Dataset entries:
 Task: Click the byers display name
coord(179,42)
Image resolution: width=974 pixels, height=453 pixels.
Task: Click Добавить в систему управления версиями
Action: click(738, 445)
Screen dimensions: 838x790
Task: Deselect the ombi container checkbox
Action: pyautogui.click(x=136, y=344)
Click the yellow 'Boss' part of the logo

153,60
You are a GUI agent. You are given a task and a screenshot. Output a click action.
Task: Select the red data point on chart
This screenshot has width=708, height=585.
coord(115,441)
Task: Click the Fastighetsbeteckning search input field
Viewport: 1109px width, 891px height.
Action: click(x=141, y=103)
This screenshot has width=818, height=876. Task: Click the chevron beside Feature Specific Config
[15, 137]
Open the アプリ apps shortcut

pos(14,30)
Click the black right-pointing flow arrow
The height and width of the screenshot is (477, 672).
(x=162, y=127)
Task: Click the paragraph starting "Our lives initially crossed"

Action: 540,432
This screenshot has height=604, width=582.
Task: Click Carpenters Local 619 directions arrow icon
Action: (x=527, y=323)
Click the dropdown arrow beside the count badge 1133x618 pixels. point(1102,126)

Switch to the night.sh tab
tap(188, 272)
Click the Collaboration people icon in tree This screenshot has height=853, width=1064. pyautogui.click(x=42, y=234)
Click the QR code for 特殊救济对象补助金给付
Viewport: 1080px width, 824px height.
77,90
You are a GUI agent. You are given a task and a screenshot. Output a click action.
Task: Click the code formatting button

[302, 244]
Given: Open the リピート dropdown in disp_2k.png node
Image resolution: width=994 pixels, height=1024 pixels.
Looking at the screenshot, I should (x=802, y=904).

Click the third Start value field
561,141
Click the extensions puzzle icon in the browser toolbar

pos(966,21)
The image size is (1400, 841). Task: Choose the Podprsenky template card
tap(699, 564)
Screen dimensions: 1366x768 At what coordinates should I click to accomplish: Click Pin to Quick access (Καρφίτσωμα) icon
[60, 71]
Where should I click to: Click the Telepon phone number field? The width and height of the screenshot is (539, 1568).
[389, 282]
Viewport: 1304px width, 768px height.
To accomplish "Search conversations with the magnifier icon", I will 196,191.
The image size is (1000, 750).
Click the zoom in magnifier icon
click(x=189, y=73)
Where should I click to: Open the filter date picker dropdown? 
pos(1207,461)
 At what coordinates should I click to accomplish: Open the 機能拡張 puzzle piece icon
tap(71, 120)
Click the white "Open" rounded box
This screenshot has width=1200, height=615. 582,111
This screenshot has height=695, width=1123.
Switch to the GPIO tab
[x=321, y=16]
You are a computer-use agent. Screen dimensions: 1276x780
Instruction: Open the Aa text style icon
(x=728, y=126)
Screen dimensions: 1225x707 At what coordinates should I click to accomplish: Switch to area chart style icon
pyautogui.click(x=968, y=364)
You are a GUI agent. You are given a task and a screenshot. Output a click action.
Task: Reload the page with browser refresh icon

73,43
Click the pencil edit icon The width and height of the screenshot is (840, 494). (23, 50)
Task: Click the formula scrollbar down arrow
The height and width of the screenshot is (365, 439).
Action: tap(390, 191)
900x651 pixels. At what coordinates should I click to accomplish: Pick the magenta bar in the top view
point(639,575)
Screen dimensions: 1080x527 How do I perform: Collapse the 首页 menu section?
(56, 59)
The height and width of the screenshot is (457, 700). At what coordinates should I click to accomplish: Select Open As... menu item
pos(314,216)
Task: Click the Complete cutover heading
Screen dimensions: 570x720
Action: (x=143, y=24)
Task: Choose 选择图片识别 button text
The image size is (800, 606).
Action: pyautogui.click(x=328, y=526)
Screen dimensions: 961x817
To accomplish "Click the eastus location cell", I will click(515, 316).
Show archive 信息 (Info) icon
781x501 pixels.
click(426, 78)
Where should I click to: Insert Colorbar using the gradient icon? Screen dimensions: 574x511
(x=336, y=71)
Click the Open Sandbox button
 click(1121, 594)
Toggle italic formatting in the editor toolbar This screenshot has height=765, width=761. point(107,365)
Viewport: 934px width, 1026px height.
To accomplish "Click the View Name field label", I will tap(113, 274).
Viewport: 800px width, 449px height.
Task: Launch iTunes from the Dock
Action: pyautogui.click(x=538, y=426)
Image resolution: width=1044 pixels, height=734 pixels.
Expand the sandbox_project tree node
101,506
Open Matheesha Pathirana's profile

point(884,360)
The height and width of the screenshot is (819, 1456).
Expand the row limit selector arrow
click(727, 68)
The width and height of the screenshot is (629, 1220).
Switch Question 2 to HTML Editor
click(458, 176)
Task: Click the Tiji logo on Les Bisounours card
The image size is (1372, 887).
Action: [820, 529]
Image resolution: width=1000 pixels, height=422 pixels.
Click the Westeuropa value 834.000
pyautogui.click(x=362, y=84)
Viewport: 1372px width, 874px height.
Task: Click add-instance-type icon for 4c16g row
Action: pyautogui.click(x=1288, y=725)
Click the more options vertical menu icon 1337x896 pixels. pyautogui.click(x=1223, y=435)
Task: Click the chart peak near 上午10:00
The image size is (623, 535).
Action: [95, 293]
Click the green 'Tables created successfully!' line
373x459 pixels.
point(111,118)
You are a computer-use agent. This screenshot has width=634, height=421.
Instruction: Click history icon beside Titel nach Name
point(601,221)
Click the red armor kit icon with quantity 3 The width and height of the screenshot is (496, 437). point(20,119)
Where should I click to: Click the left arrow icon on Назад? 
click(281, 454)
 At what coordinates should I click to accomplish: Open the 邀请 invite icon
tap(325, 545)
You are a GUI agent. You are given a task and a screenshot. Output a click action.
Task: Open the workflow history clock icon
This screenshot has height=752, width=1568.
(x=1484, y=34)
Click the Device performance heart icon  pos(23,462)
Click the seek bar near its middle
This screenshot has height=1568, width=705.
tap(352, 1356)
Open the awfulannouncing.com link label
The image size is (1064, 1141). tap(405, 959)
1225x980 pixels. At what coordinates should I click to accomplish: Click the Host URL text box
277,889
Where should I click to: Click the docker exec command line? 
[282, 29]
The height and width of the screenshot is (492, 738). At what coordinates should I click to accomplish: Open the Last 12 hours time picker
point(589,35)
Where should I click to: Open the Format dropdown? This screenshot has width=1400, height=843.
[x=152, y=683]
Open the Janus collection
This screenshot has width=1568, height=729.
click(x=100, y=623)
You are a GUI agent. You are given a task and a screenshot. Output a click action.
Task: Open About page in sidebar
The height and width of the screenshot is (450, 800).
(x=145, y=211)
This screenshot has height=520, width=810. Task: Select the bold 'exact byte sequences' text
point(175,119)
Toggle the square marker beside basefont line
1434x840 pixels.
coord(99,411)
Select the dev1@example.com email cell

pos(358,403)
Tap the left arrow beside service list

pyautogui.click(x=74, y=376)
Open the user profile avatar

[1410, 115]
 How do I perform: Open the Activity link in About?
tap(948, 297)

WHAT YOU HAVE TO DO>
After locating the line that contains "Task: Select the red data point on chart", please copy exactly every line from the start of the records through it, and nothing else.

ANSWER BELOW>
 Task: Click the byers display name
coord(179,42)
Image resolution: width=974 pixels, height=453 pixels.
Task: Click Добавить в систему управления версиями
Action: click(738, 445)
Screen dimensions: 838x790
Task: Deselect the ombi container checkbox
Action: pyautogui.click(x=136, y=344)
Click the yellow 'Boss' part of the logo

153,60
You are a GUI agent. You are given a task and a screenshot. Output a click action.
Task: Select the red data point on chart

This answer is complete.